■ **Action item**:
All pictures are to be excluded when the data below is output verbatim.

■ ■ ■ ■

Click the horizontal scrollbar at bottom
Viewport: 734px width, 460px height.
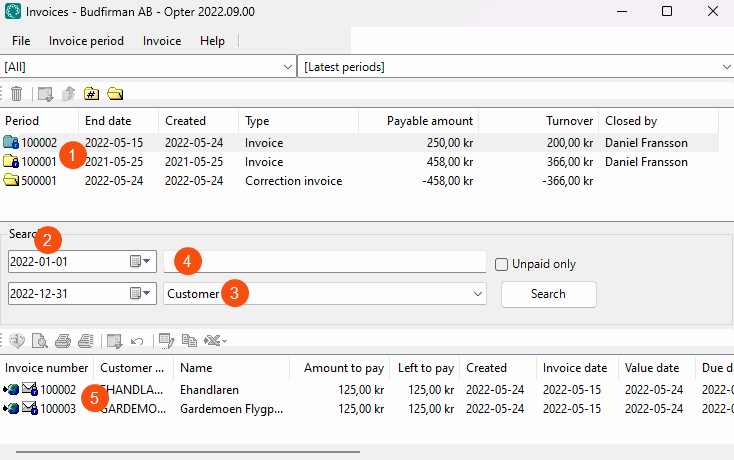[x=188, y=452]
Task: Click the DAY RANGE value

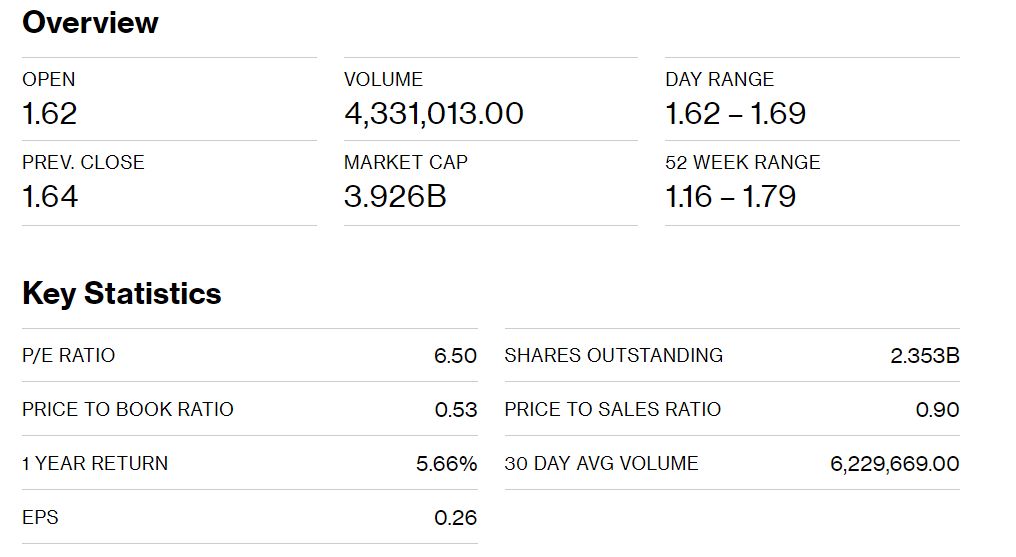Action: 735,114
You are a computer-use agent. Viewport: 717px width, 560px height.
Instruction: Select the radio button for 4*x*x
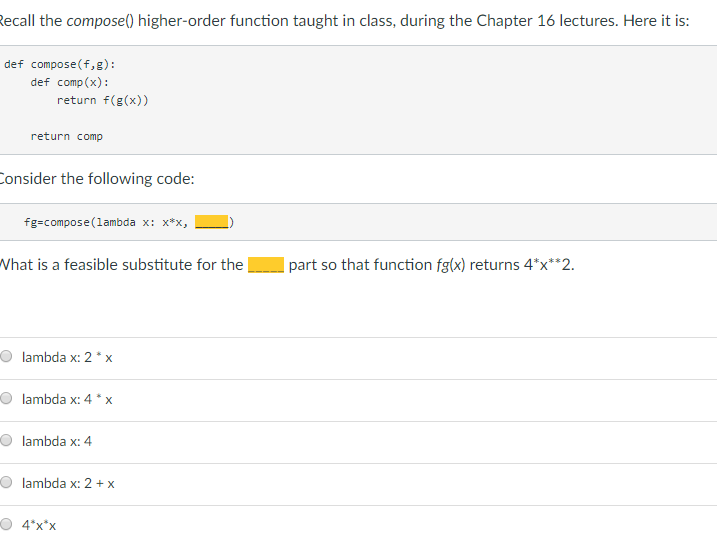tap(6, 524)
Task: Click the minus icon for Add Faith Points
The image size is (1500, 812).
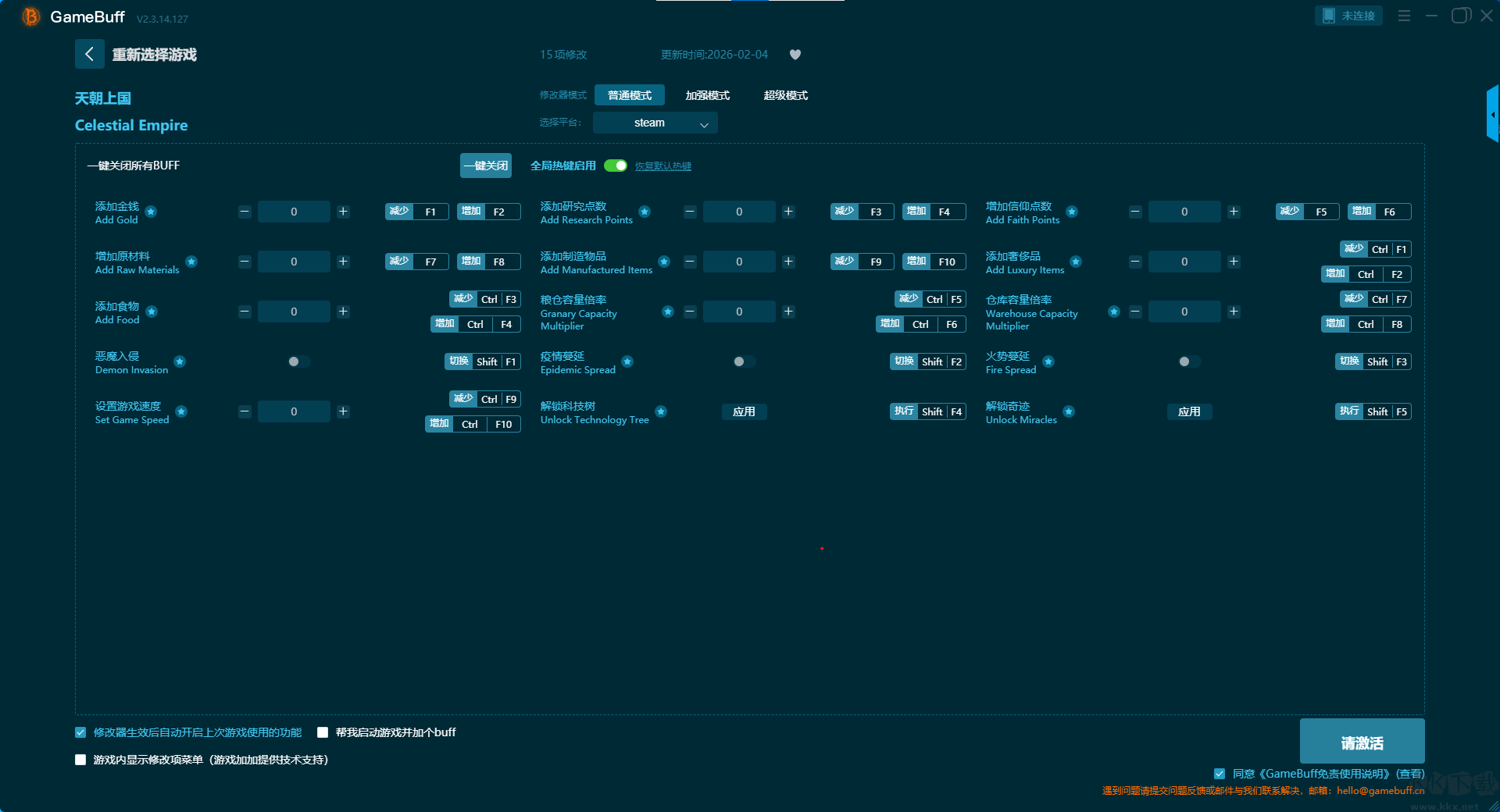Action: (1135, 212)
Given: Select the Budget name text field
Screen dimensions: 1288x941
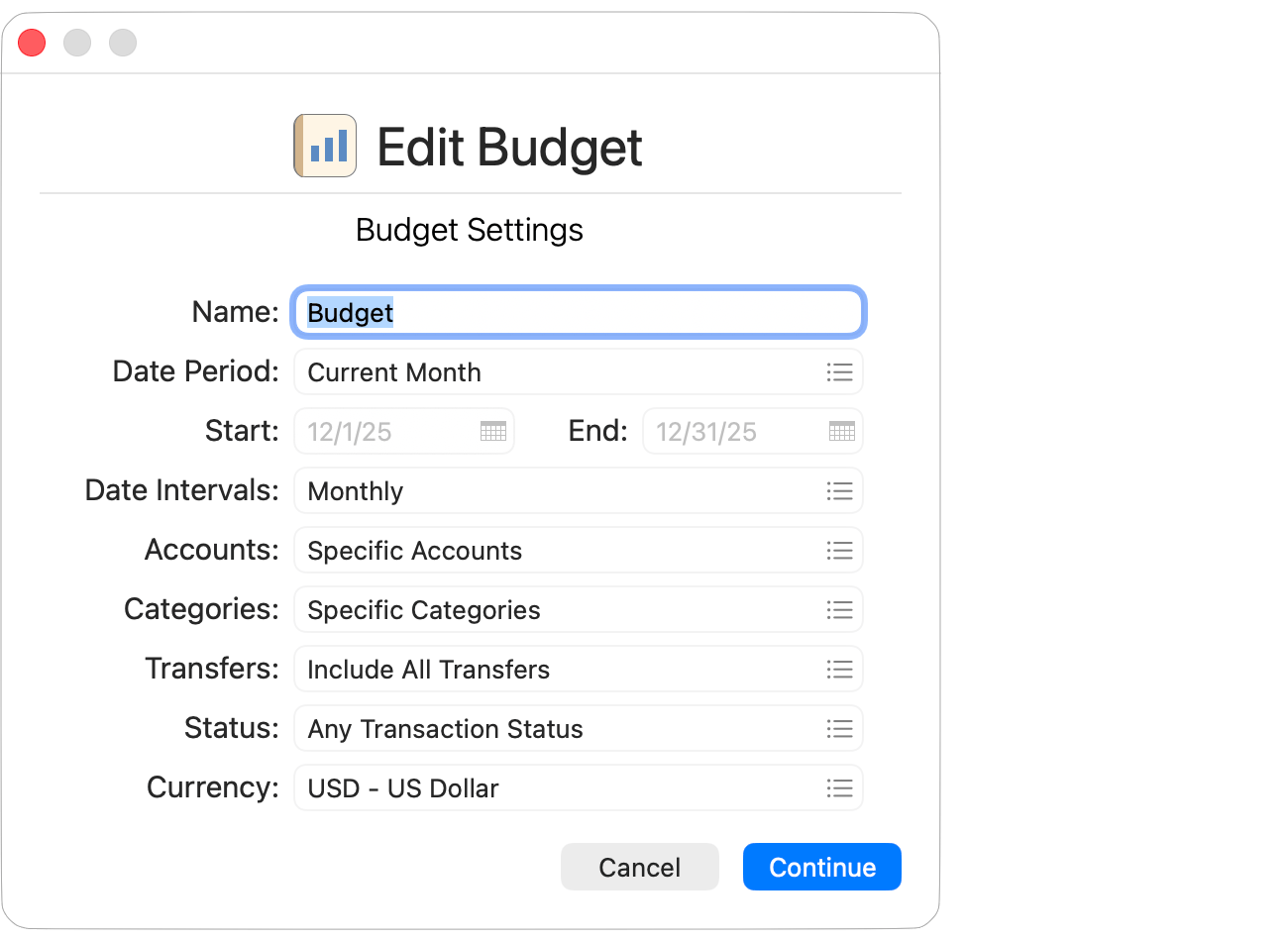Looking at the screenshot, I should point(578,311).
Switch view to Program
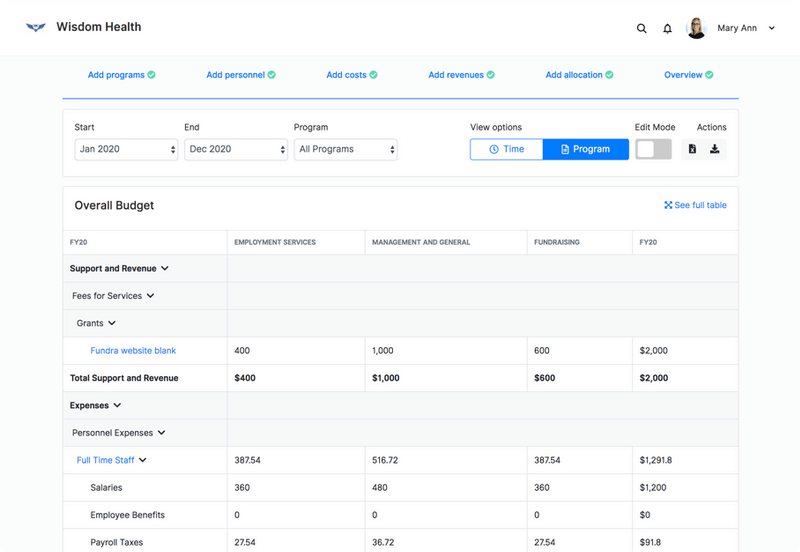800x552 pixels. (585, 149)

■ ■ ■ ■

■ **Solution to the exercise**:
Click the horizontal scrollbar at bottom
Viewport: 734px width, 460px height.
[x=188, y=452]
Task: Click the DAY RANGE value

Action: 735,114
You are a computer-use agent. Viewport: 717px width, 560px height.
Instruction: Select the radio button for 4*x*x
tap(6, 524)
Task: Click the minus icon for Add Faith Points
The image size is (1500, 812).
Action: (1135, 212)
Given: Select the Budget name text field
Screen dimensions: 1288x941
Looking at the screenshot, I should point(578,311).
Switch view to Program
800x552 pixels. (585, 149)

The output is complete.